Oropouche is a virus native to tropical forest areas. It was first identified in 1955 in a 24-year-old forest worker on the island of Trinidad and is named after a nearby village and wetland.
It was sometimes called sloth fever because scientists who first studied the virus found it in three-toed sloths, and believed that sloths played an important role in spreading the virus among insects and animals.
The virus is also transmitted to humans through the bites of flies and some mosquitoes. People have become infected while visiting forested areas and are thought to be the ones who bring the virus to cities, but human-to-human transmission has not yet been documented.
There is no vaccine or medicine for it yet.
Since the end of last year, the virus has been identified as the cause of large outbreaks in the Amazon region, where it was already known, and in new areas in South America and the Caribbean. About 8,000 local cases have been reported in Bolivia, Brazil, Colombia, Cuba and Peru.
So far, only a handful of travelers in the United States and Europe have been diagnosed, the U.S. Centers for Disease Control and Prevention (CDC) said Tuesday.
So far, 21 cases have been reported in the United States — 20 in Florida and one in New York — all of which were in Cuba.
European health officials said earlier they had detected 19 cases, almost all among travelers.
Symptoms may be similar to other tropical diseases such as dengue fever and Zika virus, but they also resemble malaria. Fever, headache, and muscle aches are common, and some infected people may have diarrhea, nausea, vomiting, or a rash.

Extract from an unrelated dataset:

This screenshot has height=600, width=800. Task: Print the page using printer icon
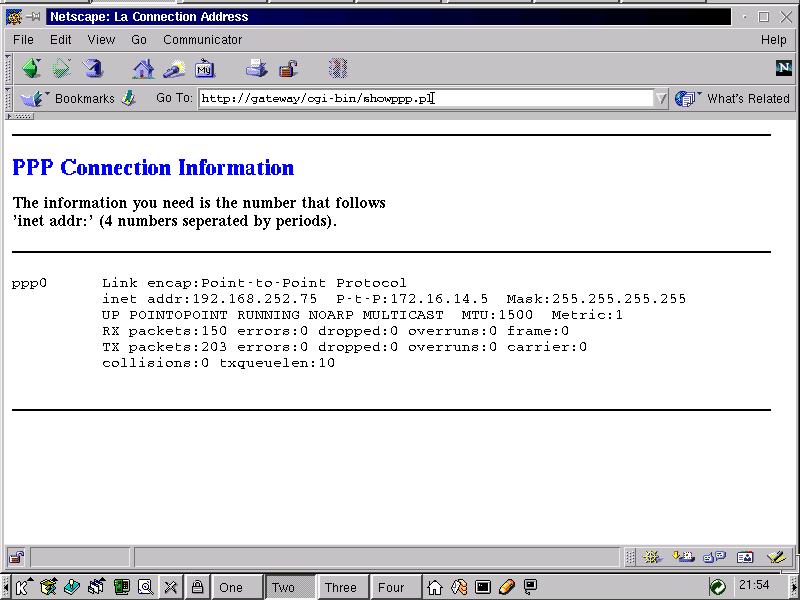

Symptoms return in some patients, and up to 1 in 20 patients may develop more serious symptoms such as bleeding, meningitis and myelitis. It is rarely fatal, although the deaths of two otherwise healthy young Brazilians have recently been reported.
There is no vaccine to prevent infection, and no medications are available to treat the symptoms.
In Brazil, authorities are investigating reports that the infection can spread to fetuses in pregnant women, a potentially frightening echo of what was seen during the Zika virus outbreak nearly a decade ago.
The CDC recommends that pregnant women avoid nonessential travel to Cuba, and recommends that all travelers take steps to prevent insect bites, such as using insect repellent and wearing long-sleeved shirts and long pants.